Sat Jan 24 08:08:32 PST 2015

On Sat, Jan 24, 2015 at 10:41:46AM +0100, Daniel Vetter wrote:
> On Fri, Jan 23, 2015 at 6:30 PM, Chris Wilson <chris at chris-wilson.co.uk> wrote:
> > On Fri, Jan 23, 2015 at 04:53:48PM +0100, Daniel Vetter wrote:
> >> Yeah that's kind the big behaviour difference (at least as I see it)
> >> between explicit sync and implicit sync:
> >> - with implicit sync the kernel attachs sync points/requests to buffers
> >>   and userspace just asks about idle/business of buffers. Synchronization
> >>   between different users is all handled behind userspace's back in the
> >>   kernel.
> >>
> >> - explicit sync attaches sync points to individual bits of work and makes
> >>   them explicit objects userspace can get at and pass around. Userspace
> >>   uses these separate things to inquire about when something is
> >>   done/idle/busy and has its own mapping between explicit sync objects and
> >>   the different pieces of memory affected by each. Synchronization between
> >>   different clients is handled explicitly by passing sync objects around
> >>   each time some rendering is done.
> >>
> >> The bigger driver for explicit sync (besides "nvidia likes it sooooo much
> >> that everyone uses it a lot") seems to be a) shitty gpu drivers without
> >> proper bo managers (*cough*android*cough*) and svm, where there's simply
> >> no buffer objects any more to attach sync information to.
> >
> > Actually, mesa would really like much finer granularity than at batch
> > boundaries. Having a sync object for a batch boundary itself is very meh
> > and not a substantive improvement on what it possible today, but being
> > able to convert the implicit sync into an explicit fence object is
> > interesting and lends a layer of abstraction that could make it more
> > versatile. Most importantly, it allows me to defer the overhead of fence
> > creation until I actually want to sleep on a completion. Also Jesse
> > originally supporting inserting fences inside a batch, which looked
> > interesting if impractical.
> 
> If want to allow the kernel to stall on fences (in e.g. the scheduler)
> only the kernel should be allowed to create fences imo. At least
> current fences assume that they _will_ signal eventually, and for i915
> fences we have the hangcheck to ensure this is the case. In-batch
> fences and lazy fence creation (beyond just delaying the fd allocation
> to avoid too many fds flying around) is therefore a no-go.

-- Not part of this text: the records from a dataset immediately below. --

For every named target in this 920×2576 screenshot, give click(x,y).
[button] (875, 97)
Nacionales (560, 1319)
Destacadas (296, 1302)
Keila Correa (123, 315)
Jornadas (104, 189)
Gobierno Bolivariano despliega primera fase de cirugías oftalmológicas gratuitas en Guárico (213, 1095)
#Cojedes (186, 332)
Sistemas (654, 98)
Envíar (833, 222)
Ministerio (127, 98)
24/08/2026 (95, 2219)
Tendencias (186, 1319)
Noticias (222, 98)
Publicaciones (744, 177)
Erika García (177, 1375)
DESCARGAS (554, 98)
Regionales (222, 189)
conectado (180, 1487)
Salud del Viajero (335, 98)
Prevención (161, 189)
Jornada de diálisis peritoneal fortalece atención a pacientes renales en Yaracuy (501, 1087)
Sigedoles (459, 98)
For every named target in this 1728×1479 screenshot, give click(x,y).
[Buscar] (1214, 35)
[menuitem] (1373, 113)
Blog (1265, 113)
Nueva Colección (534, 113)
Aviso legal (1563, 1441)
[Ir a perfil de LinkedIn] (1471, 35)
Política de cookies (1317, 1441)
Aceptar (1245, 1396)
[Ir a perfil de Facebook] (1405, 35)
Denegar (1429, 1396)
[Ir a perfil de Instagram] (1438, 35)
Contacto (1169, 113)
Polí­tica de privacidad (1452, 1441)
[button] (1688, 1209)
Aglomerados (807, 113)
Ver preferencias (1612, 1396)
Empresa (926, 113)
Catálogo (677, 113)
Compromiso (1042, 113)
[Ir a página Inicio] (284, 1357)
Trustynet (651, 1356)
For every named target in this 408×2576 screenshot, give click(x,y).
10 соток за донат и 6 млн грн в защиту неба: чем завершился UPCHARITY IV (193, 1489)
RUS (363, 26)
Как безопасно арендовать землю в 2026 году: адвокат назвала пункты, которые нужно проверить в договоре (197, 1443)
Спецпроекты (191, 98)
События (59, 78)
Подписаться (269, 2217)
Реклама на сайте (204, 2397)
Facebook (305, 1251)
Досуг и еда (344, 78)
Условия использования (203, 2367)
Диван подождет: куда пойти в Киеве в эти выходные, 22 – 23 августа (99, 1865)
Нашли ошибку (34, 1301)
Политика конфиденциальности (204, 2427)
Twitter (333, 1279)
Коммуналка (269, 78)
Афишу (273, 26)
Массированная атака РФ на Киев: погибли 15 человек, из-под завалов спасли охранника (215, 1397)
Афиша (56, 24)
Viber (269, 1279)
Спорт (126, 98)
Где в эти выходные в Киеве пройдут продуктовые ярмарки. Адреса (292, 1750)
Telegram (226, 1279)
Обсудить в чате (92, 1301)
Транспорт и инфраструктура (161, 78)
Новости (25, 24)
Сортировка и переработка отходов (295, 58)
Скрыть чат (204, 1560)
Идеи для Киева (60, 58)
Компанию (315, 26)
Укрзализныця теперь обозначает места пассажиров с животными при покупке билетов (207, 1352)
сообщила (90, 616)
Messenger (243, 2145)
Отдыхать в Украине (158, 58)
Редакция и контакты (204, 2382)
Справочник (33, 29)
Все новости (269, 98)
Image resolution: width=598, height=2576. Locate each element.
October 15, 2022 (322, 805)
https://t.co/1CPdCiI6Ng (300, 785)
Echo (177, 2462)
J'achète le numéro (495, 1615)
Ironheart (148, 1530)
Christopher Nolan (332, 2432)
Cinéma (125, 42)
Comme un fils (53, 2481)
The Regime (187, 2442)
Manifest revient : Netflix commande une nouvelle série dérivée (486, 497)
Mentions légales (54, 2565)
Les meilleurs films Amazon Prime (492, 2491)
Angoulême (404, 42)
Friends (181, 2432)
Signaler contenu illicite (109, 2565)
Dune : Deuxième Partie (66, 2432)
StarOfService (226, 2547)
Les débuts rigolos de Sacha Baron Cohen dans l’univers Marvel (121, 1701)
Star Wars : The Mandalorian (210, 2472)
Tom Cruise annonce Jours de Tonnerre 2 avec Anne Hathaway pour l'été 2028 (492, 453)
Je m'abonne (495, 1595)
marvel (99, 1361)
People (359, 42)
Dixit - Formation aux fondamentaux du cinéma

Lazy fence creation (i.e. attaching a fence to a buffer) just means
creating the fd for an existing request (which is derived from the
fence). Or if the buffer is read or write idle, then you just create the
fence as already-signaled. And yes, it is just to avoid the death by a
thousand file descriptors and especially creating one every batch.

> For that kind of fine-grained sync between gpu and cpu workloads the
> solutions thus far (at least what I've seen) is just busy-looping.
> Usually those workloads have a few order more sync pionts than frames
> we tend to render, so blocking isn't terrible efficient anyway.

Heck, I think a full-fledged fence fd per batch is still more overhead
than I want.
-Chris

-- 
Chris Wilson, Intel Open Source Technology Centre